Being involved with the COPE Foundation, I recognise the importance of every individual in society. I hope the Minister will look favourably on this plea for help from St. Gabriel’s school and its community.

I thank the Cathaoirleach for allowing me to raise the matter and the Minister for being present.

I thank the Senator for raising this issue. My Department clearly accepts that the accommodation in St. Gabriel's special school is not fit for purpose. It has spatial limitations, particularly for children with challenging behaviour. The school caters for 43 pupils and it has a strong complement of teachers and SNAs. The pupil-teacher ratio is 1:1.9 and, therefore, the State provides significant support but there is a recognition that the facilities need to be addressed. I understand the school applied last year for improved accommodation and my officials have visited the school and assessed that need. They have also taken the opportunity to discuss with the NCSE the general need in the area and the school will have the potential to expand the scope of its services to meet the local need.

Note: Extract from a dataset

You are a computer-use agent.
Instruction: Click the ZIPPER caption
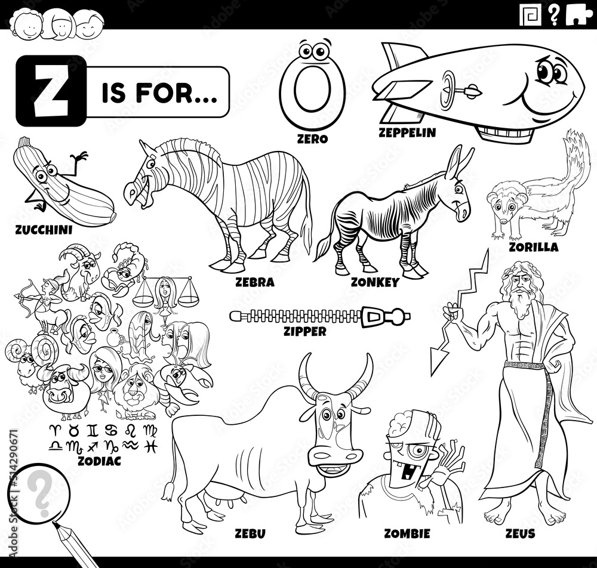[x=305, y=331]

The adjacent accommodation is owned by the Diocese of Cork and Ross. St. Gabriel's special school currently occupies two classrooms in this adjacent building by agreement with the diocese. My Department will send an official to visit the school authority tomorrow, 9 May, to progress the assessment of the proposed works, finalise the scope of works and work out how they can be moved forward and in what delivery mode they can be done. My Department recognises the seriousness of the case and will work with the school to seek a solution to its needs.

I thank the Minister for his positive reply. It is a unique school and it shares a site with the Brothers of Charity and the Diocese of Cork and Ross. The staff need has been met by the Department but changes are needed to the built environment and the learning environment. I hope that tomorrow's visit will be the beginning of a positive progression of the proposed development.

Sitting suspended at 3.15 p.m. and resumed at 3.30 p.m.